START Excerpt to read
# Pork Loin...Need Suggestions



## TXPalerider (May 21, 2004)

Kroger in Cypress had Boneless Pork Loins on sale for $1.79/lb yesterday. I've got one that is a little over 5#'s. I've cooked them various ways, just wondering if anybody had any suggestions on how I can cook it that will blow my hair back. 

Thanks in advance!!


----------



## bthorp (Oct 7, 2005)

one of my favorite ways is to split it down the middle long ways and fill it with shrimp and peper jack cheese them wrap it with bacon to hold it all together, throw it on the pit for a couple of hours. then loosen your belt a couple of notches and start eating. let me know if you try it and what you think
Brian


----------



## boat_money (May 21, 2004)

i saw that as well, might pick one up 2nite. smoke that bad boy, fiesta seasoning's pork rub(kinda sweet, brown sugar i think) or grub rub works well too. or season then wrap in foil and bake for a several hours on low-med heat. i have a honey baked ham glaze that may prove tasty


----------



## bg (May 21, 2004)

I like to rub mine with seasoning (usually just Season All) then rub that in with plain yellow mustard. Apply the mustard liberally. Then smoke it on the pit @ 300 until it's done with a mix of mesquite and pecan. The mustard cooks off but helps to keep the seasoning on the meat and keep the meat juicy. Everytime I do that with a pork loin, it goes pretty fast.


----------



## bbridges (May 21, 2004)

I read before the holidays that someone would take them and inject them with cajun mairnade and fry them like you would a turkey. Never had it but sounds good.


Brian


----------



## Blackgar (Aug 4, 2004)

Inject it with cajun injector red wine recipie, rub it with Tony's original. Slow smoke it appropriate time basting with Hog lard, apple cider vinegar, pineapple juice & cut up lemons


----------



## Trouthunter (Dec 18, 1998)

Oh Pale One, if you haven't tried the recipe below on pork, you're missing out.

*JALAPENO PLUM SAUCE

*Preparation Total 1:45

The perfectly unusual blend of fruit, pepper, curry and soy will keep your quests talking about this sauce forever. The perfect glaze for any white meat.

Ingredients:

2 1/2 tablespoons soybean oil
1/3 cup red onions, small dice
1 1/2 tablespoons garlic, minced
1 1/2 each jalapeno peppers, chopped ( seeds and ribs removed )
END Excerpt to read
START Exercise data
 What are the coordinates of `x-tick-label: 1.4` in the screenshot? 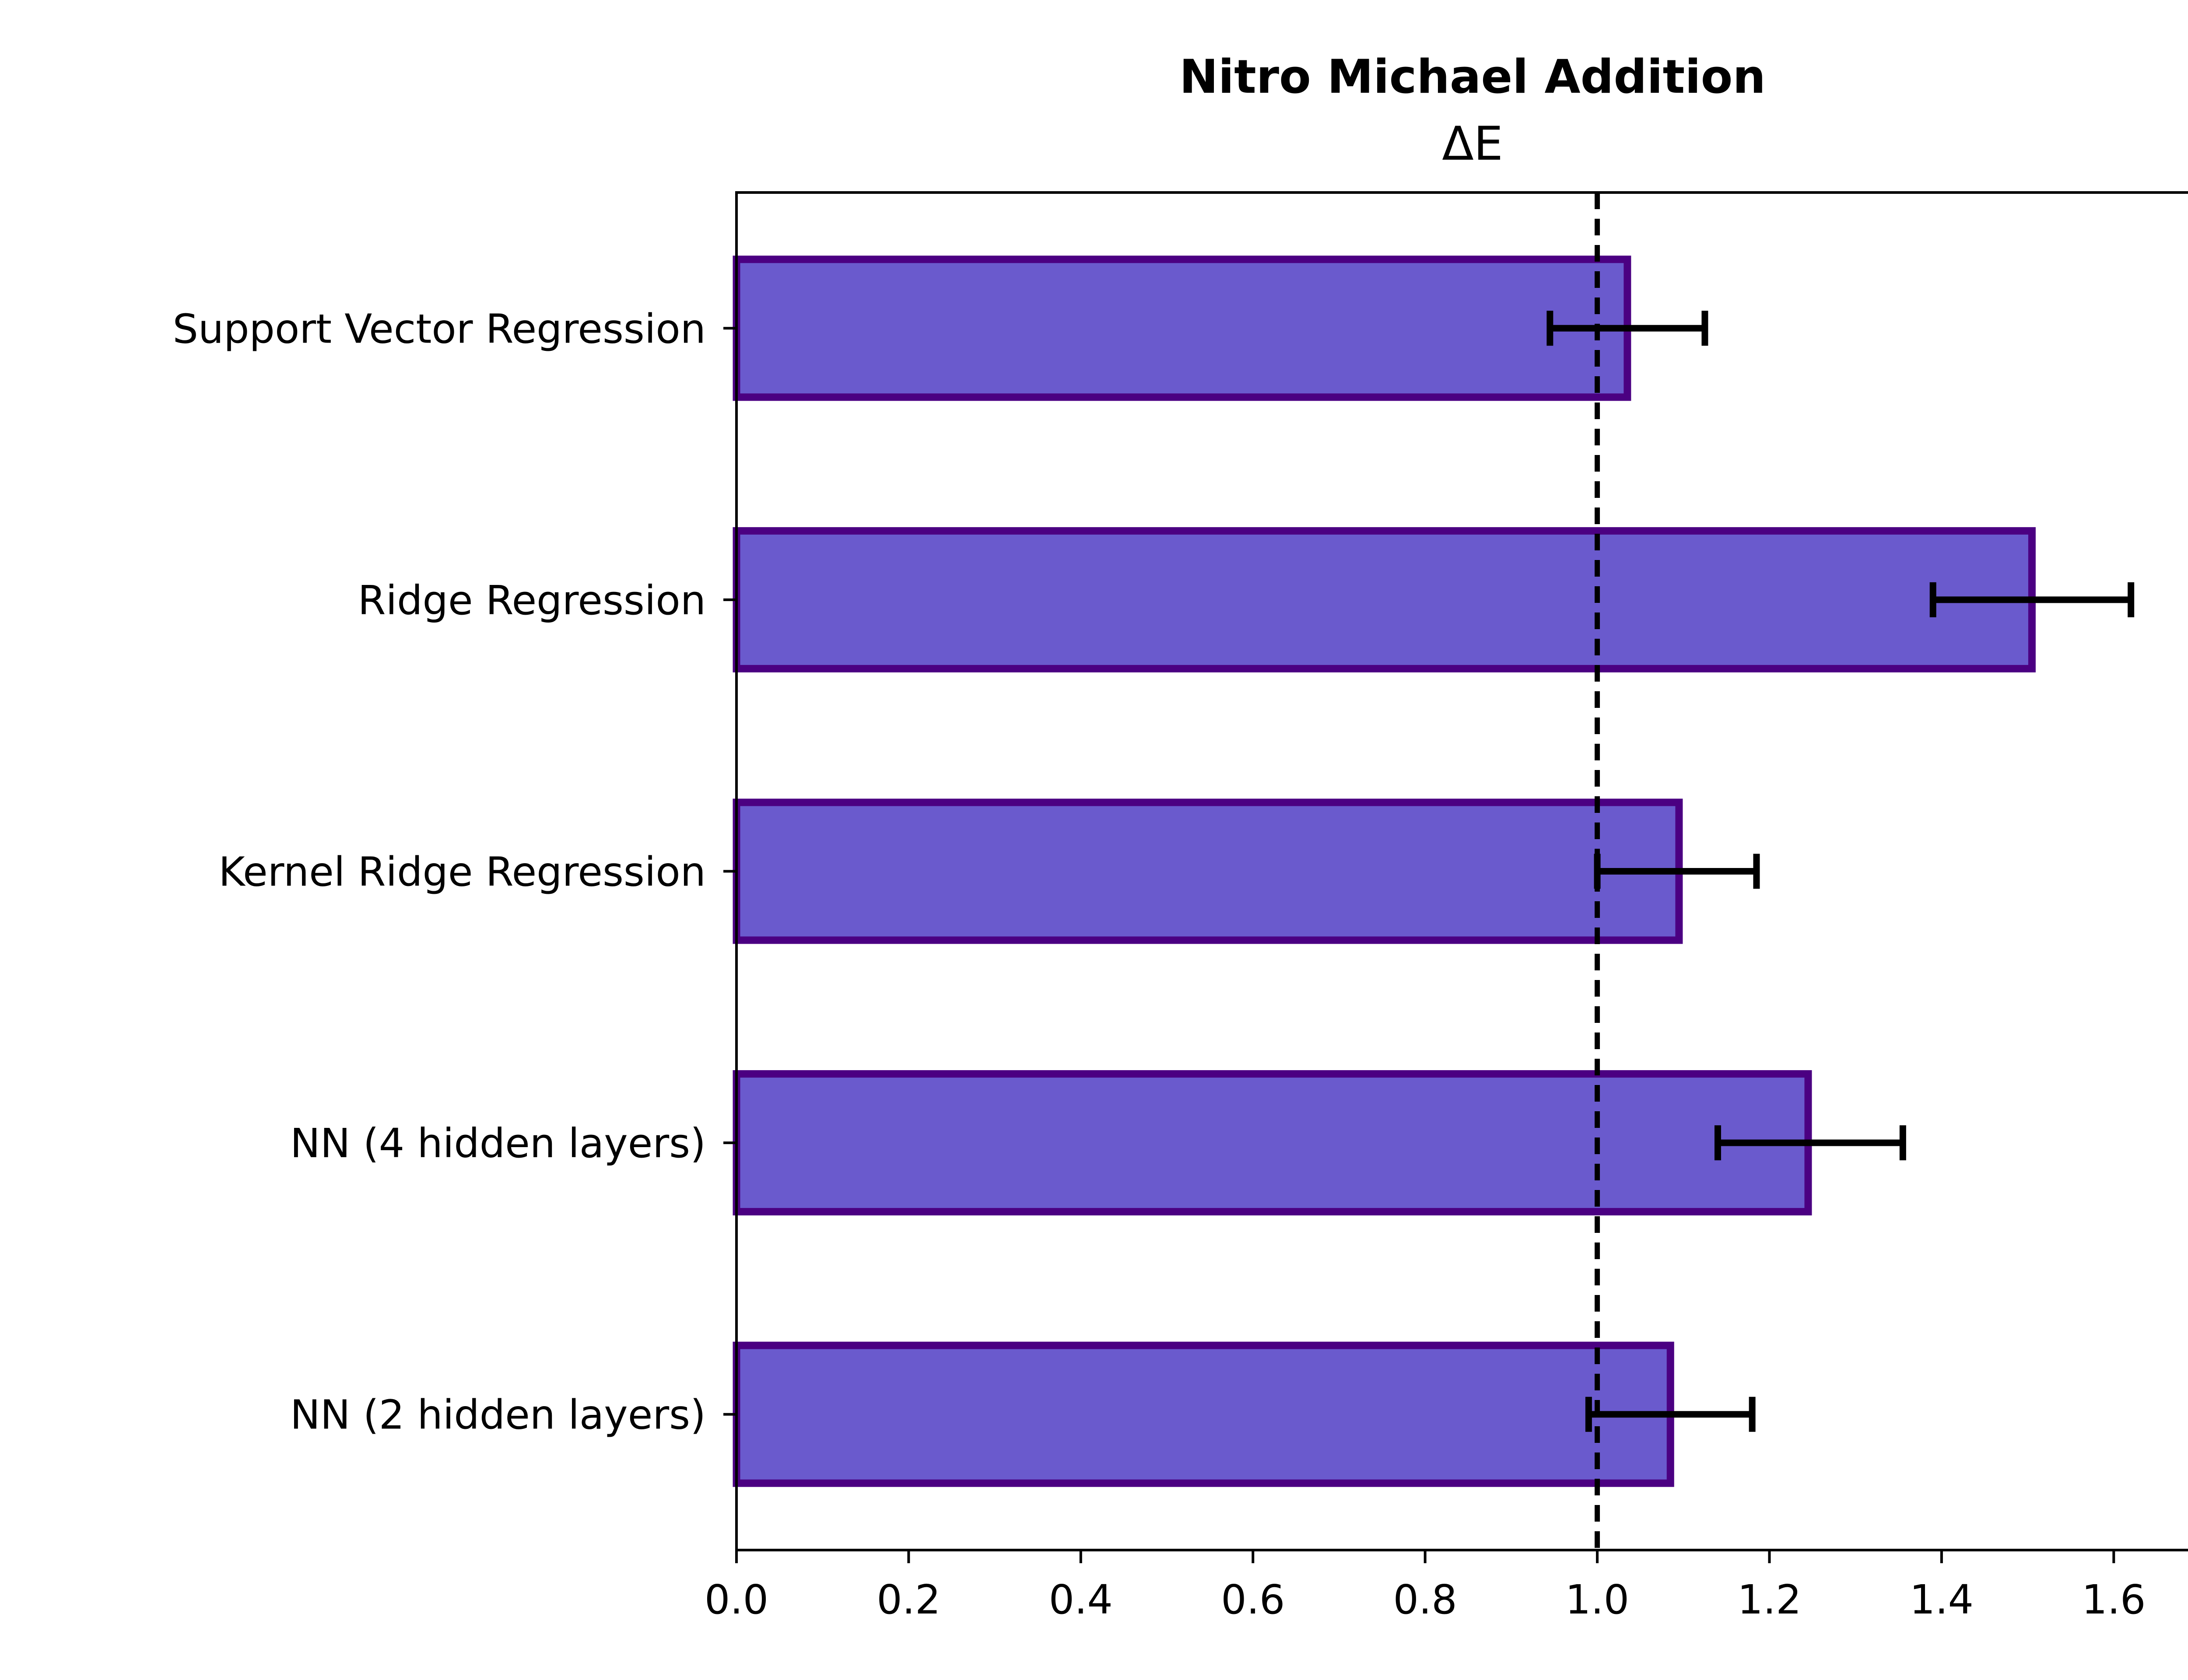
END Exercise data
_What to produce_. Please write out the part of the pork loin thread above from "Inject it with" to "you're missing out.".

_Response below_.
Inject it with cajun injector red wine recipie, rub it with Tony's original. Slow smoke it appropriate time basting with Hog lard, apple cider vinegar, pineapple juice & cut up lemons


----------



## Trouthunter (Dec 18, 1998)

Oh Pale One, if you haven't tried the recipe below on pork, you're missing out.